▶ **Sezione di testo**
%%
Francesco, il Super Bowl e le 'eresie' della Le Pen
Come avviene in Italia con Salvini, il cui appeal popolare in ogni caso non è paragonabile a quello della bionda francese, la classe media e una parte di sottoproletariato particolarmente emarginato sembra essere affascinato dal teorema separatista. Ciò, storicamente, avviene nel momento in cui la borghesia si trova a rischio di estinzione e per tentare di recuperare terreno decide di appoggiarsi all’uomo forte che, nel caso della Francia, sarebbe una donna. Così, dopo aver faticato più di Sisifo e di Ercole pur di arrivare alla creazione di un Continente omogeneo e solidale almeno nei propositi delle buone intenzioni ci troviamo sul confine che separa un futuro anche soltanto decente da un ritorno al passato antistorico e oscurantista composto da nazioni pronte ad azzuffarsi per un nonnulla. Più in là soltanto il baratro.
Non è un caso dunque se Papa Francesco, in teleconferenza mondiale, ha voluto ritagliare la sua ultima omelia intorno ad un avvenimento sportivo. Il Santo Padre, in qualità di Pontefice davvero contemporaneo e sempre molto attento alle mutazioni sociali in atto nel mondo, ha preso a prestito il Super Bowl ovvero l’evento più importante a livello popolare degli Stati Uniti per lanciare un nuovo messaggio di pace e di solidarietà perché, ha detto in spagnolo quasi per sfidare Trump, “lo sport ha il grande potere di unire i popoli o comunque ciò che qualcuno vorrebbe dividere”. Non si tratta di propaganda o di demagogia populista, ma di considerazioni che fanno capo a una attenta analisi di società che sempre più spesso abbandonano la sana regola dell’agonismo per abbracciare quella malsana dell’antagonismo.
%%
[Voci di dati estratti]
%%
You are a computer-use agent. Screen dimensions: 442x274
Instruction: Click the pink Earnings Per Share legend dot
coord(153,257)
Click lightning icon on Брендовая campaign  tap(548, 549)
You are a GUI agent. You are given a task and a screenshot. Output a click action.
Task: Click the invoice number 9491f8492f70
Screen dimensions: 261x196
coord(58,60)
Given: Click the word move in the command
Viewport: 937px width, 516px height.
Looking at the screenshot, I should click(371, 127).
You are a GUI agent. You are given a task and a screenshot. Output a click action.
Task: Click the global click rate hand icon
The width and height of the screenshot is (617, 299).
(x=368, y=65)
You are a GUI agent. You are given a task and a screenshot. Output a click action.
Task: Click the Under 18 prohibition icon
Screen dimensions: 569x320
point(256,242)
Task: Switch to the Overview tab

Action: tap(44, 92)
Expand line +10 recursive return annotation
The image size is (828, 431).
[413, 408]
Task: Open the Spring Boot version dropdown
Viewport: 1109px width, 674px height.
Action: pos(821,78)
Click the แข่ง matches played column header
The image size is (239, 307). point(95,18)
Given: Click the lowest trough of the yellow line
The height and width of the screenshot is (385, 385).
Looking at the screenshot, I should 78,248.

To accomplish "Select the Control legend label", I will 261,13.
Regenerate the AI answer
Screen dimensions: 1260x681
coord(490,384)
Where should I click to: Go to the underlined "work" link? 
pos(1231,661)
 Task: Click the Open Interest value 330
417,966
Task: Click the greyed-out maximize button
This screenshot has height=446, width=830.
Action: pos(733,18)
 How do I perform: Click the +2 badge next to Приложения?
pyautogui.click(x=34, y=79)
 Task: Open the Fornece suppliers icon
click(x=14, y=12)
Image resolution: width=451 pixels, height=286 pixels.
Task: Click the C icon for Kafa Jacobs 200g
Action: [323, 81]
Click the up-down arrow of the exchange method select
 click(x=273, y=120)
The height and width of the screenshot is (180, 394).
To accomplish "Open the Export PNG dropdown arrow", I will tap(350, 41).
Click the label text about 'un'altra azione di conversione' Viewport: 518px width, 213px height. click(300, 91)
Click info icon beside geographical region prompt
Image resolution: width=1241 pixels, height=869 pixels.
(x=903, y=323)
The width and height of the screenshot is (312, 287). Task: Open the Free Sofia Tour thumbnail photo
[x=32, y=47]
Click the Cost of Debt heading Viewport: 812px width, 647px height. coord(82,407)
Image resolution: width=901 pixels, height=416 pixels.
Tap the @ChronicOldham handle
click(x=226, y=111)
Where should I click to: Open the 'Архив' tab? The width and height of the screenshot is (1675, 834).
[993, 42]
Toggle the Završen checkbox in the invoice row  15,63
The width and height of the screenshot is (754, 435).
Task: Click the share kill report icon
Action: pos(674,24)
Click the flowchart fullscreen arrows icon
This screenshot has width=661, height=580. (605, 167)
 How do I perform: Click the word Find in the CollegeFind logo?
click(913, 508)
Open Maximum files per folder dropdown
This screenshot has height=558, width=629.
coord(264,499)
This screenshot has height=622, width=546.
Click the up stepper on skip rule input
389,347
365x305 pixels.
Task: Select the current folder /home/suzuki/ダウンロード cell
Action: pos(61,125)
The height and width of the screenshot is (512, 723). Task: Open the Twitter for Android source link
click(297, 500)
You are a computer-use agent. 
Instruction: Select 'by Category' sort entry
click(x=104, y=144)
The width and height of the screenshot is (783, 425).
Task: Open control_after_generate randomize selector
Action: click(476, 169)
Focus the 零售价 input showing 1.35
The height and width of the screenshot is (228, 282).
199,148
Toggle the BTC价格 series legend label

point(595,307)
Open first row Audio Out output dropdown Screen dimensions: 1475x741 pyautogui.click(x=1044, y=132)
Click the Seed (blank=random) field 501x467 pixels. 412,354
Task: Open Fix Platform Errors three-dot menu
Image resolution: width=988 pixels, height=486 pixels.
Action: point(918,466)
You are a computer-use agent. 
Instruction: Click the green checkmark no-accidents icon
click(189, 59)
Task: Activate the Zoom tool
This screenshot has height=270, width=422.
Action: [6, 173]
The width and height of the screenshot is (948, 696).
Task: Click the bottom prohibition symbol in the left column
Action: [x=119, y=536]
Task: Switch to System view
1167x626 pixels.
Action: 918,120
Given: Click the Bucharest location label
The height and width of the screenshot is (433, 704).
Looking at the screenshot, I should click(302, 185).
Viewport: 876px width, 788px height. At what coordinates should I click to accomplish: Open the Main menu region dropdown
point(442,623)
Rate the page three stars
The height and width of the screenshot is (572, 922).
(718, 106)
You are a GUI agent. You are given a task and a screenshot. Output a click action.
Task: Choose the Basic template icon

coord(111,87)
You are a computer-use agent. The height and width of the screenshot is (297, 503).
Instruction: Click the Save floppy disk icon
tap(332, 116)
%%
▶ **Compiti da svolgere**
1. Quali persone e figure sono nominate nell'articolo su Papa Francesco e il Super Bowl? Elencale tutte.
2. Rispondi a queste domande sull'articolo su Papa Francesco e il Super Bowl:
(a) In quale lingua ha parlato il Papa?
(b) Quale evento sportivo ha preso a prestito il Papa per la sua omelia?
(c) A chi decide di appoggiarsi la borghesia quando si trova a rischio di estinzione?
3. Prosegui l'articolo su Papa Francesco e il Super Bowl a partire dalla sua ultima frase.
Le voci non hanno alcun legame con l'articolo.

▶ **Risposte per punto**
1. Francesco (Papa Francesco), Le Pen, Salvini, Sisifo, Ercole, Trump

2.
(a) In spagnolo.
(b) Il Super Bowl.
(c) All'uomo forte.

3.
Sicchè noi che ci occupiamo anche o principalmente di sport dobbiamo sentire forte il dovere di esercitare il nostro ruolo usando gli strumenti che servono per andare avanti in maniera costruttiva e consapevole per la costruzione di una nuova società che ignori coloro i quali ci vorrebbero far tornare indietro. Lo sport, in senso ampio, è medicina globale contro i concetti di isolazionismo e di autarchia intellettuale padre e madre delle dittature. Il calcio, poi, è diventato un collante sul serio universale che neppure i Paesi più schivi e lontani si permettono di ignorare. Delegittimare e smembrare l’Europa vorrebbe dire anche cancellare quel gioco che, bene o male, unisce i popoli e consente loro di sfidarsi, più o meno lealmente, facendo appello alla passione e non ricorso alla violenza.